Answer
$\dfrac{1}{3}$
Work Step by Step
We need to express the domain $D$ in the Type-1 as :$
D=\left\{ (x, y) | 0 \leq x\leq 1, \ 0 \leq y \leq x \right\}
$
Thus, $\iint_{D} x dA=\int_{0}^{1} \int_{0}^{x} x dy dx \\= \int_0^1 [xy]_{0}^{x} dx \\ = \int_0^1 x^2 dx \\= [\dfrac{x^3}{3}]_0^1\\=\dfrac{1^3}{3}-0 \\= \dfrac{1}{3}$
Next, we need to express the domain $D$ in the Type-2 as :$
D=\left\{ (x, y) | 0 \leq y \leq 1, \ y \leq x \leq 1 \right\}
$
Thus, $$\iint_{D} x dA=\int_{0}^{1} \int_{y}^{1} x \ dx \ dy \\= \int_0^1 [\dfrac{x^2}{2}]_{y}^{1} dx \\ = \int_0^1 \dfrac{1}{2}-\dfrac{1} {2} y^2 \ dy \\ [\dfrac{y}{2}-\dfrac{y^3}{6}]_0^1 \\= \dfrac{1}{3}$$

-=-=-=-=-

- _Required actions_
1: What final value does the worked integral solution obtain for the double integral?
2: Copy the listing from the line with "Identify the location" through the end of the listing, both included. Leave out the pictures.

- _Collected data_
-=-=-=-=-

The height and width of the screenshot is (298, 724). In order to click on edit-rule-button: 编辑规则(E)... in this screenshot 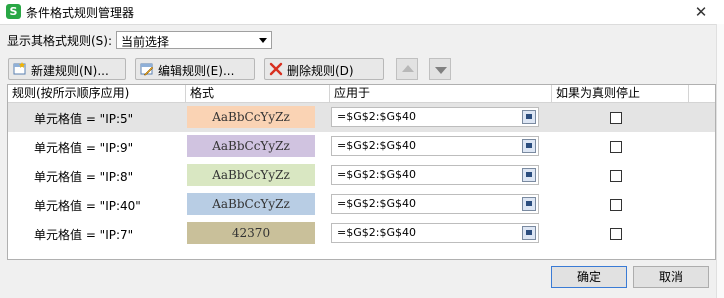, I will do `click(195, 69)`.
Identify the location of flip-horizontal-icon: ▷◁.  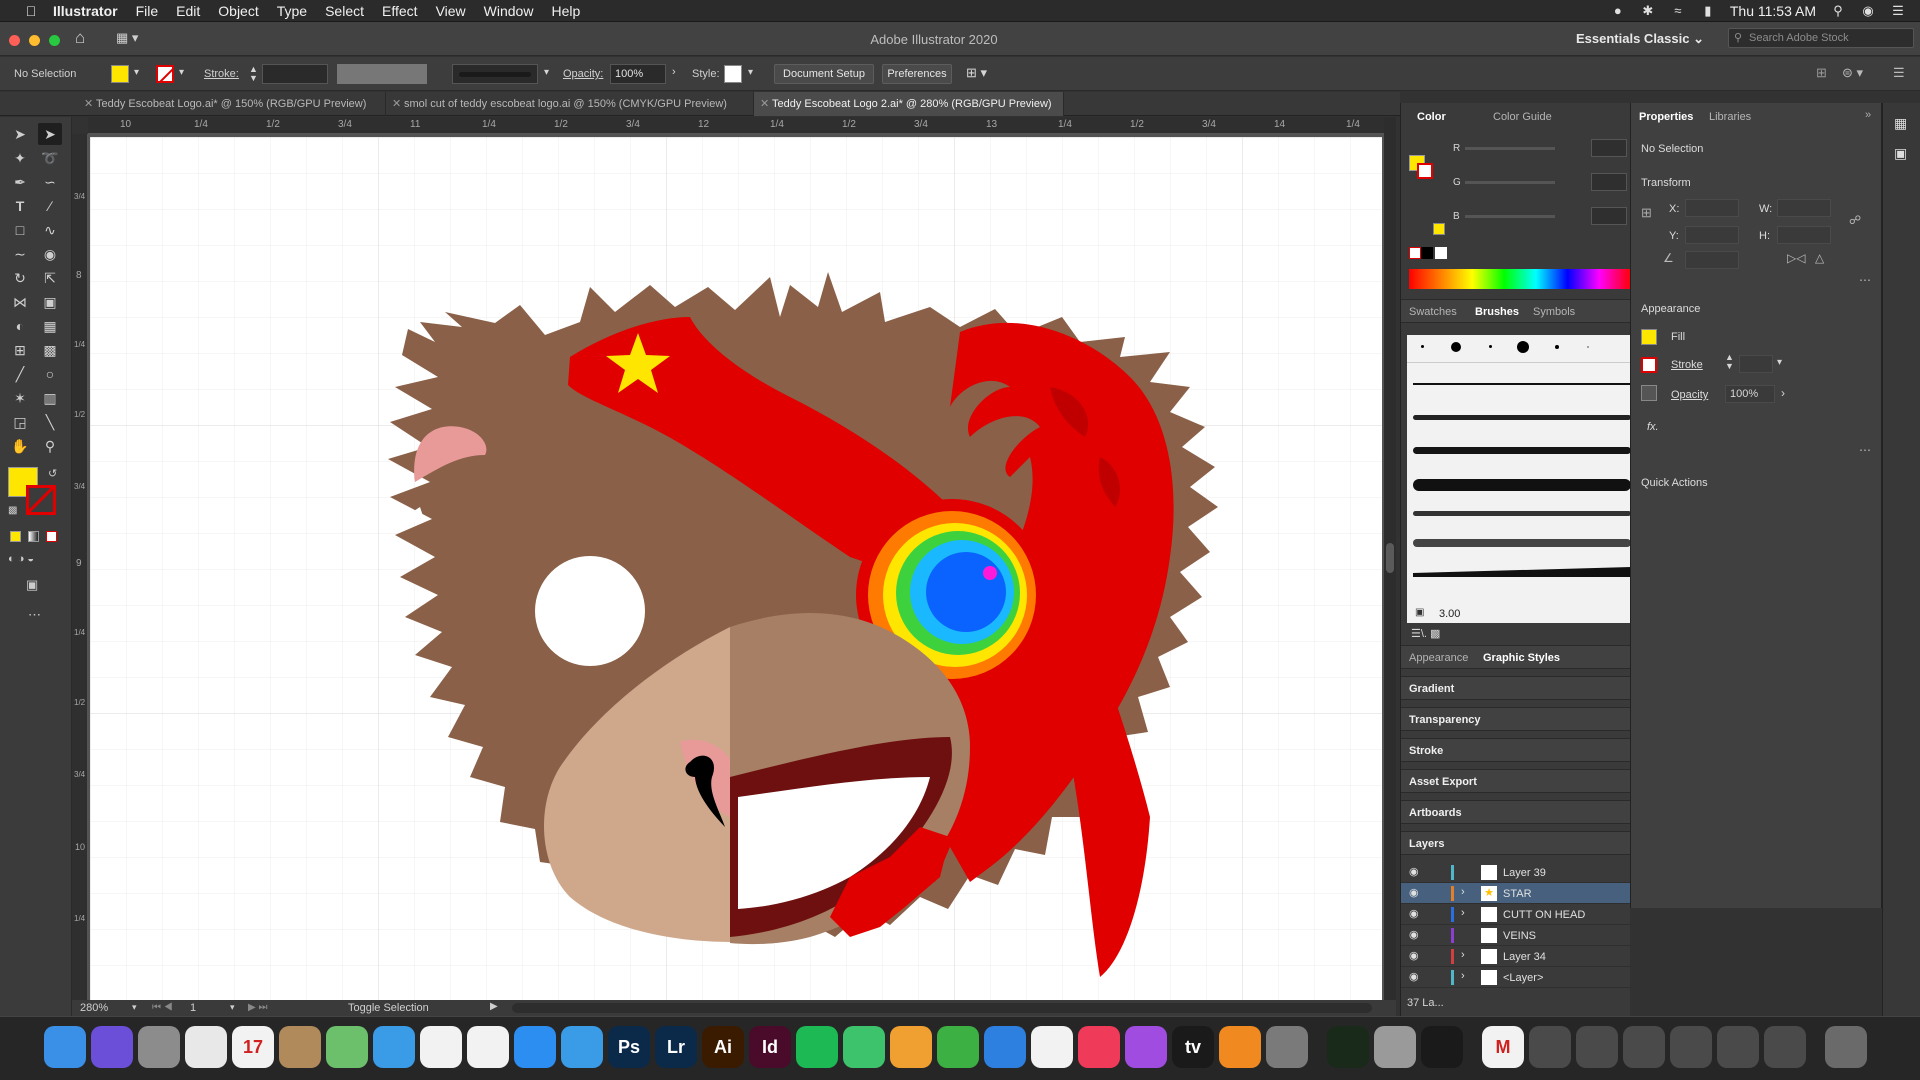
(1796, 258).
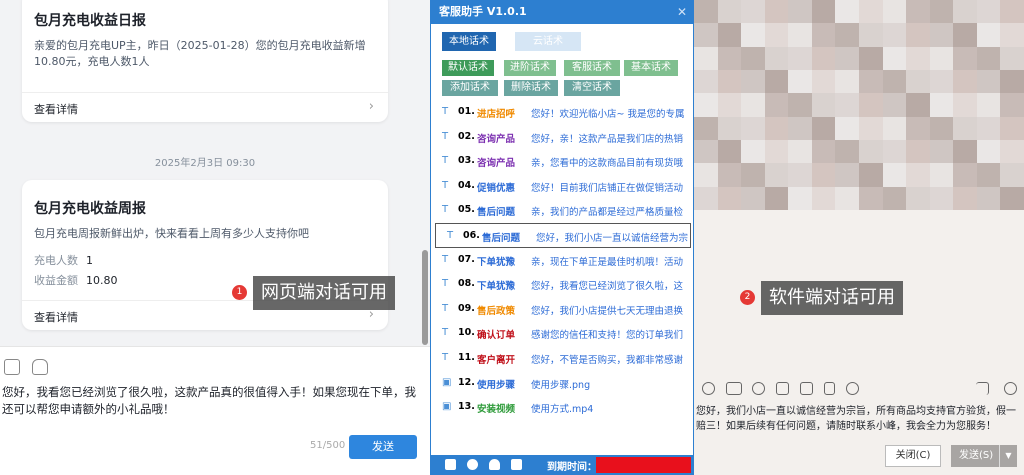 The width and height of the screenshot is (1024, 475). What do you see at coordinates (26, 367) in the screenshot?
I see `composer-toolbar` at bounding box center [26, 367].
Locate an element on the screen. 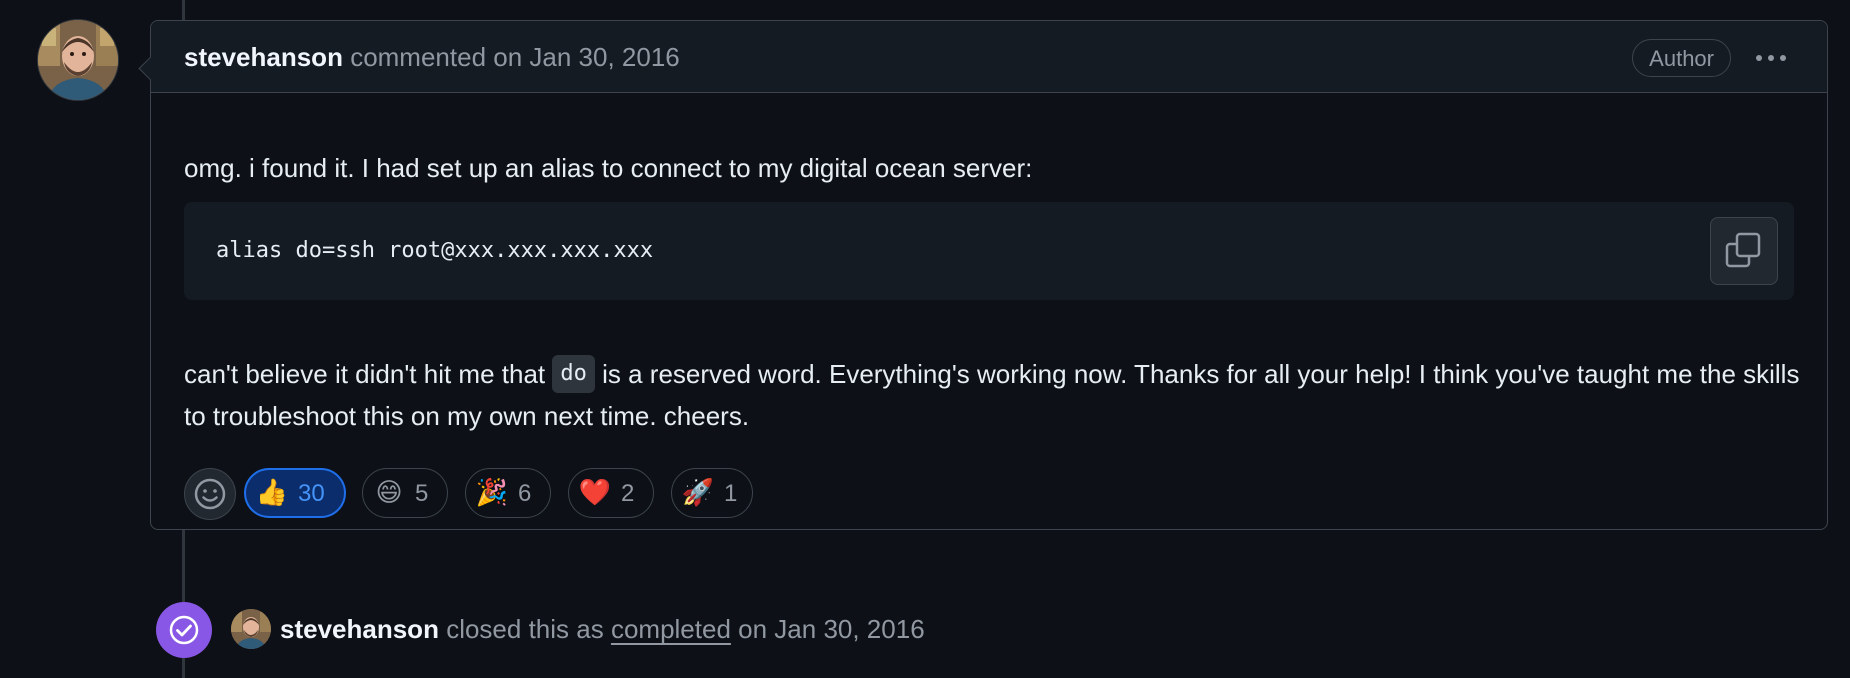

-=-=-=-=-

- _Answers given_
1: 1/3

2:
Identify the location of flip-horizontal-icon: ▷◁.  
(1796, 258).
 The width and height of the screenshot is (1024, 475). What do you see at coordinates (26, 367) in the screenshot?
I see `composer-toolbar` at bounding box center [26, 367].
Locate an element on the screen. 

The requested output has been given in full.